The accident record of the Rajmahal opencast project is alarming. On September 29, 2001, seven workers died because of the collapse of the haul road. Two years before that, three workers drowned after water inundated the working area. In 2016, three workers were injured following a puncture in the water sump in a deep mining site. It was learnt by the inquiry committee that no regular meetings of safety committees were held and that the area safety and project safety departments were totally defunct. The committee noted that a standing decision to provide slope stability radar at the mine, given its dimensions, was not made available even after the development of a huge vertical crack in the dump. The decision was ignored by the management and the contractor, who apparently wasted precious time measuring the crack.

Coal unions and their federations have often pointed out that accidents occur frequently at overburden dumps in CIL and ECL but there was no separate infrastructure and manpower for disaster management. That was the reason why there was a delay of almost 16 hours before the rescue operation could begin. According to an official note, the National Disaster Response Force (NDRF) was deployed for rescue and relief operations.

Working conditions

Before nationalisation of coal mines in 1972, migrant workers were employed in mines; they were compelled to camp near the site and not allowed to bring their families. More than three decades hence, the situation of miners has not changed much.

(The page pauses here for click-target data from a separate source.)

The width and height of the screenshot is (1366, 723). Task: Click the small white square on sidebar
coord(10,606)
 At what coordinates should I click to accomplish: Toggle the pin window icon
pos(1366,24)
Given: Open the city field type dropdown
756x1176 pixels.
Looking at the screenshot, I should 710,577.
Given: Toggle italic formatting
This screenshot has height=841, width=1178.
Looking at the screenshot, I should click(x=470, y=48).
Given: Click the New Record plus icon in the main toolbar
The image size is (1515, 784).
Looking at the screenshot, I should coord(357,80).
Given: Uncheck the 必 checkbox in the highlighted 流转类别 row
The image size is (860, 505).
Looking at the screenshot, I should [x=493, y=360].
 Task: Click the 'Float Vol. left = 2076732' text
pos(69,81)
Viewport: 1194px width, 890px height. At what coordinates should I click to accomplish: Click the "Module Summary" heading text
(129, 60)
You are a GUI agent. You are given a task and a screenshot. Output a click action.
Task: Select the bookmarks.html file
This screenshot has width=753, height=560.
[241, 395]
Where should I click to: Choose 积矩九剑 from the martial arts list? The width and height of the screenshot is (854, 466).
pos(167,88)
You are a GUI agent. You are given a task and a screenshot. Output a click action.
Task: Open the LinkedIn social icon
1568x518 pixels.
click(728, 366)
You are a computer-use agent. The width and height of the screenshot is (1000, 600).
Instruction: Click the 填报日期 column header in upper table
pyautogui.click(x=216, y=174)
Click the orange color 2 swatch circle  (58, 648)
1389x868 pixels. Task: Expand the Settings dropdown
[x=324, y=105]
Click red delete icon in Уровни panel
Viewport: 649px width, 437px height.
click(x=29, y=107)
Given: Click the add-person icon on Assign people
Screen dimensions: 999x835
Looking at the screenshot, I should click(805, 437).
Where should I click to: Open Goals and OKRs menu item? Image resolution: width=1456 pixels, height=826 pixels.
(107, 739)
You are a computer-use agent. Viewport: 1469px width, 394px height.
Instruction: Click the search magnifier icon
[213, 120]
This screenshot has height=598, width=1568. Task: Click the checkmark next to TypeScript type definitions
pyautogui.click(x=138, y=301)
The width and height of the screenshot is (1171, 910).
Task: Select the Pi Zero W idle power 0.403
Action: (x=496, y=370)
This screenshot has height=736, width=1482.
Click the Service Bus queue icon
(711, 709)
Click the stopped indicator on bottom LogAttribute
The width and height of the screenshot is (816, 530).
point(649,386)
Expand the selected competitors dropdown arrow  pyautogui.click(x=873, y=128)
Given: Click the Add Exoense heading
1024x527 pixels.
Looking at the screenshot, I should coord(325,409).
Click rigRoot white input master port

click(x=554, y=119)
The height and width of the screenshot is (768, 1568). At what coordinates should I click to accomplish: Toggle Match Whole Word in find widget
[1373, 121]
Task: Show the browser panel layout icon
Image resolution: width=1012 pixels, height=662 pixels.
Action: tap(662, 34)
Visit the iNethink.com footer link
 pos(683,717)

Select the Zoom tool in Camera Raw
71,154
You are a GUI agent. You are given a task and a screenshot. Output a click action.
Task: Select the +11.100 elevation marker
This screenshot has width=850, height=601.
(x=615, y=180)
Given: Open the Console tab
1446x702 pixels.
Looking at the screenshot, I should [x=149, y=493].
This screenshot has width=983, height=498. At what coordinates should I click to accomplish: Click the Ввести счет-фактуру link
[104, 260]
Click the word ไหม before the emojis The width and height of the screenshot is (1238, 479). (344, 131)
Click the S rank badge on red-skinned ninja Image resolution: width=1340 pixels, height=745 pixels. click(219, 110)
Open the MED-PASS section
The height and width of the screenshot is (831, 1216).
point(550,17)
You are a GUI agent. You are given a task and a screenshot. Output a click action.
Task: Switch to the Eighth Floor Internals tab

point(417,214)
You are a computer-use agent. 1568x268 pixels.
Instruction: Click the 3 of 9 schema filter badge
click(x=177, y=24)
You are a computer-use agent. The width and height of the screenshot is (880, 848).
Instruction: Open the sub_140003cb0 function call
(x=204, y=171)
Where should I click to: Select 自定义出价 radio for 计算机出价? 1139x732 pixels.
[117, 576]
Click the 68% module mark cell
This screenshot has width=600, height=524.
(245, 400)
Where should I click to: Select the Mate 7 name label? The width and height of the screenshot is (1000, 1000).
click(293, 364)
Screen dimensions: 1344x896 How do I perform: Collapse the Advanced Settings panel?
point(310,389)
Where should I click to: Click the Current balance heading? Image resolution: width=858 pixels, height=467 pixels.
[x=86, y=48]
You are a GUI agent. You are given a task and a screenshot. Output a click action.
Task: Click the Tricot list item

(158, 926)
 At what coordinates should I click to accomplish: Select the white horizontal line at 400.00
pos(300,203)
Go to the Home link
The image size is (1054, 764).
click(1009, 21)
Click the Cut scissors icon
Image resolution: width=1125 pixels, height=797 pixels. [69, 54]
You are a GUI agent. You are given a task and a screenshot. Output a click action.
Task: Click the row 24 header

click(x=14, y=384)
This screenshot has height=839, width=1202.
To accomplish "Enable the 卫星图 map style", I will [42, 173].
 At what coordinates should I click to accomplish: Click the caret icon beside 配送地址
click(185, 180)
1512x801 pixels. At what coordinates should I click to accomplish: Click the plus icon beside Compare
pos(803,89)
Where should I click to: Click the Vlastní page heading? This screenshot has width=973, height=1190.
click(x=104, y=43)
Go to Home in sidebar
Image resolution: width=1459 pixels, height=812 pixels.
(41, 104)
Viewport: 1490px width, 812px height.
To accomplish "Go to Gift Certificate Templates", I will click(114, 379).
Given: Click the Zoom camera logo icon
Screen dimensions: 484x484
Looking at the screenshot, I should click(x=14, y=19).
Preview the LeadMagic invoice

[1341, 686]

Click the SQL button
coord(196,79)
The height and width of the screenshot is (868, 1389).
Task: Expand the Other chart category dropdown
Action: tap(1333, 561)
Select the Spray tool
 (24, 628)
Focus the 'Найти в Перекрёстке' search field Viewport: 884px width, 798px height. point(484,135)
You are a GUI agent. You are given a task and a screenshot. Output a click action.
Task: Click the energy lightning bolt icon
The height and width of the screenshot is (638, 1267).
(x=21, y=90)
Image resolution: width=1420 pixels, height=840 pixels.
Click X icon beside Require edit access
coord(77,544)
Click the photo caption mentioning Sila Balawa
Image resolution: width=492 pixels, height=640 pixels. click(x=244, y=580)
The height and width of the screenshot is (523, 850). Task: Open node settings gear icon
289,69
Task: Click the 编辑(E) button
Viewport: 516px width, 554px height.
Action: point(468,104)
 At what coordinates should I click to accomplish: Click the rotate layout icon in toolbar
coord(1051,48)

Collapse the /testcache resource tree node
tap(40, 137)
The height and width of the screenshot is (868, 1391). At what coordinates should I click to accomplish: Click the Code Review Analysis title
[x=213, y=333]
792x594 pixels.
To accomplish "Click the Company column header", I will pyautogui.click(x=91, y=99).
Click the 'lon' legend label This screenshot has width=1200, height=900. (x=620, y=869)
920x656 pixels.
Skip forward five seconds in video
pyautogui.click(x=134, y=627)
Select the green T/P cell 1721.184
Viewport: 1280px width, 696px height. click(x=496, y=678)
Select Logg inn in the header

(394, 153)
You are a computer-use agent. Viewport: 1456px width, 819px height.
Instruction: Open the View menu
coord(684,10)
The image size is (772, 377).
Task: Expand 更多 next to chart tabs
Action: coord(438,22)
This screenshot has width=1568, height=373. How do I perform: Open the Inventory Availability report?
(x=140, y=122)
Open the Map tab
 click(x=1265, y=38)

Migrant labourers are subjected to very much the same working and living conditions that existed in coal mines before nationalisation. Easy to hire and fire, miners are modern-day slaves; they must continue to work in the face of danger as the incident in the Rajmahal opencast project showed.

“Those workers who survived the accident broke down when they narrated their working conditions. They were threatened with dismissal if they spoke or complained to anyone,” Srivastav said.

The camps where the workers stayed were set up in the mining area and on top of the overburden, which was in danger of collapsing any time. Workmen were debarred from venturing out of the camps and forbidden to mingle with the local people.

There was no system of attendance, and the attendance sheet of that particular day was not available, said Manas Mukherjee, who jointly authored the fact-finding report with Srivastav. The AICWF demanded the same, but it was not made available.

The unions and the AICWF have sought a court inquiry as they want specific recommendations for the safety of workers and to fix accountability on contractors who employ the miners. As principal employers, CIL and ECL, were also liable in this case. The federation has demanded the scrapping of private contracts. It has also demanded a complete stop to outsourcing. The inquiry reports set up by the DGMS and CIL are awaited, but they are unlikely to penalise the contractor.

Jharkhand accounts for some 29 per cent of the coal deposits in India. A mineral-rich State, it is no surprise that it will be hosting the global investors summit. It is doubtful that the summit is going to focus on the mining mishap, but the government cannot afford to turn a blind eye to the disaster at its doorstep.